From Joedi: I know there usually aren't symptoms, but do we know of anything that could be some red flags and what to look for? Especially since my father passed away from this disease?

From The Lustgarten Foundation: Dear Joedi
The symptoms of pancreas cancer can be quite vague and they vary depending on where the cancer is in the pancreas.  Early symptoms can include:

  • Weight loss for no apparent reason.
  • Pain in the stomach often described as a dull pain beginning in the stomach area and spreading around to the back.
  • Jaundice or yellowing of the skin and whites of the eyes.
  • Loss of appetite
  • Symptoms of diabetes or diagnosis with diabetes within the past year Diabetes causes increased thirst, passing of a lot of urine, general weakness, weight loss and hunger.

From Angela: Why can't a Ca19-9 be part of a yearly physical or atleast an option? Men get the Psa test every year. This has such a terrible prognosis I am dumbfounded it isn't screened for more.

From The Lustgarten Foundation:

Dear Angela,

Researchers are working hard to try to develop a “simple” test for pancreas cancer that insurance companies will not have issues with but, as you know, it is not available yet.   The screening we currently use in high-risk families that are imaging technologies like PET and CT scans.  Like most new technologies, these scans are very expensive and so insurance companies do put significant limits on their use. To prescribe one, a doctor needs to prove there is clear research data supporting their use.  There is no research, as of yet that shows that there is a significant overall benefit for the majority of the population to have routine imaging tests for pancreas cancer.  There is in fact concern that routine imaging screening would hurt more people than it would help.  Imaging scans would find “questionable spots” in many people that are not cancer.  These people would have unnecessary tests and biopsies, each of which have their own negative complications.  Even in the case of mammograms and prostate screens that have been widely accepted by insurance companies, there is an ongoing debate in the field as to their relative benefit (in finding cancers early) versus cost (financial, emotional and medical complications).

From Amy: I have lost both my father and paternal grandmother to pancreatic cancer. Both diagnosed stage IV, 36 years apart. What screening options are available to my brother and I and how often should they be run. Thank you.

From Marina: What are the best screening options for early detection of pancreas cancer?

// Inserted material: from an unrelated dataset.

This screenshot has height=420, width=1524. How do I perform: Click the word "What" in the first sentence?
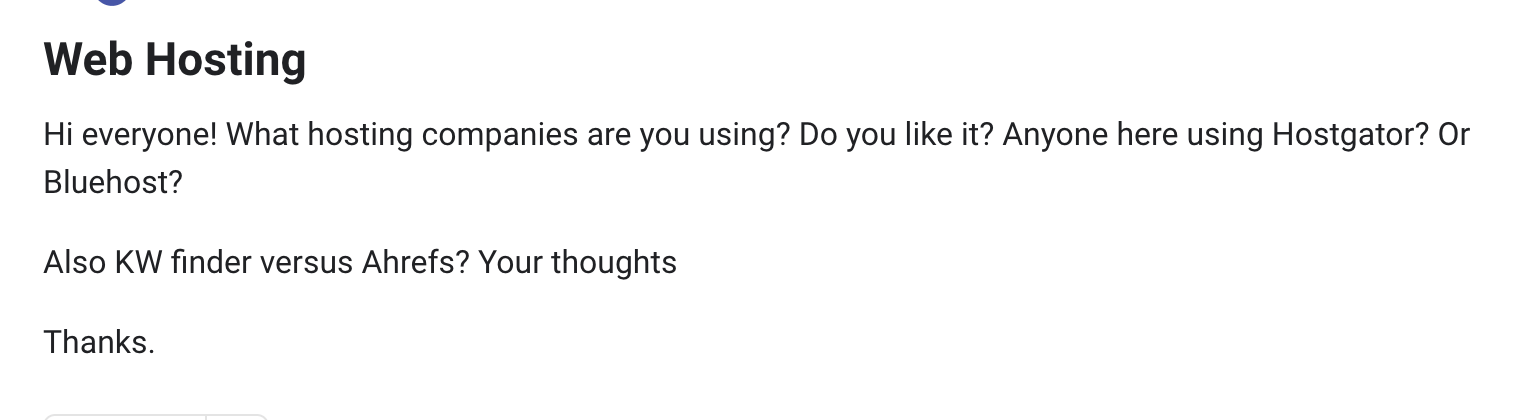pyautogui.click(x=263, y=135)
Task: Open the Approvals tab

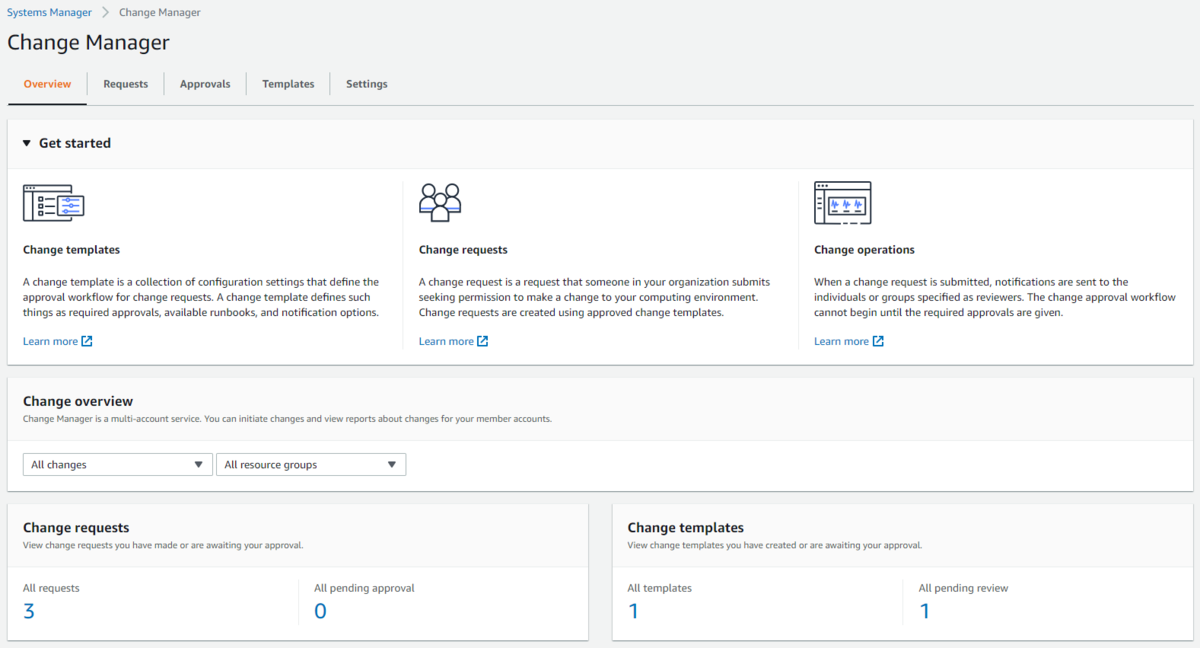Action: point(204,84)
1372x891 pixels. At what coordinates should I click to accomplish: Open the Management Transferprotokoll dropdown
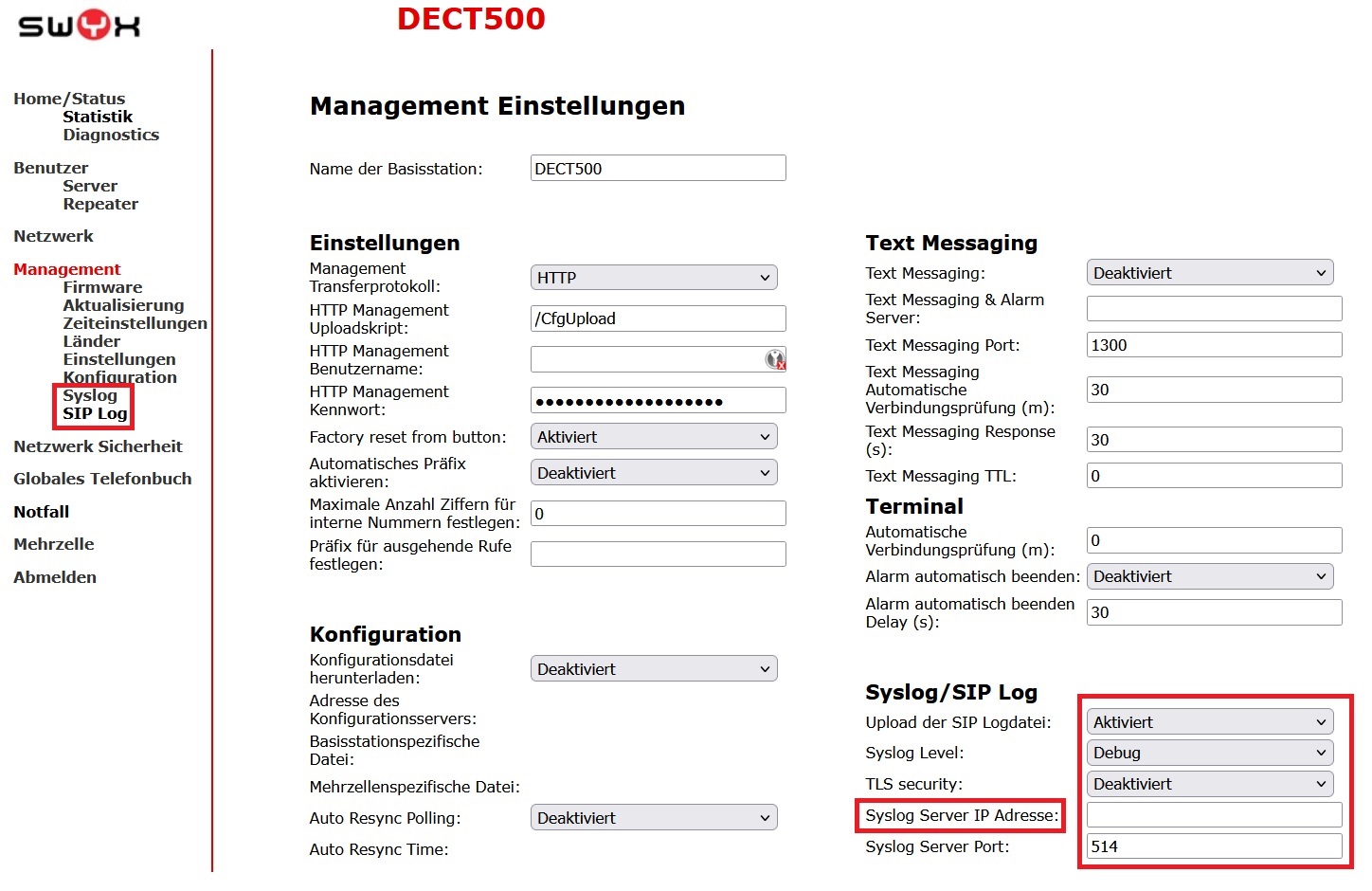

Also, at what age should one consider getting screened if three family members died of PC?

From The Lustgarten Foundation:

Dear Amy and Marina,

There are families with hereditary pancreatic cancer, which can increase the risk of developing the disease in family members.  People at “high risk” of hereditary pancreas cancer have two or more first-degree relatives (parents, sibling, child) with pancreatic cancer, one first-degree relative diagnosed with pancreatic cancer at an early age (under the age of 50).  Active screening in these families has saved lives.

Some DNA mutations are known to be important in hereditary pancreatic cancer and there are tests for some of these (BRCA2, BRCA1, PALB2, p16/CDKN2A, STK11, PRSS1, ATM, and DNA mis-match repair genes).  There are also screening programs for people in high-risk groups.  These screening programs monitor the pancreas routinely (typically every 6 months) using state of the art imaging techniques and have been A list of sites contacts for these types of screening programs can be found in our “Interview with an Expert” series on Screening and Early Detection.

From Millie: Looking for a grief/support group near Tomball, TX (north of Houston). We lost our sister in February of 2013. She fought bravely. 

From The Lustgarten Foundation:

Dear Millie,
Houston area grief/support groups
http://www.vitas.com/texas/Services/LearnAboutHospice/BereavementSupport/SupportGrpMemorialSvc/BereavementSupportHouston.aspx

Lyoa Cancer Support Group
Houston, TX
713-631-2041
 
You might also try contacting:
First Baptist Church
Magnolia, TX
281-356-8543
 
CancerCare also has various support groups.  I'm not certain if there are any in your immediate area, but you could certainly do online or telephone support with them.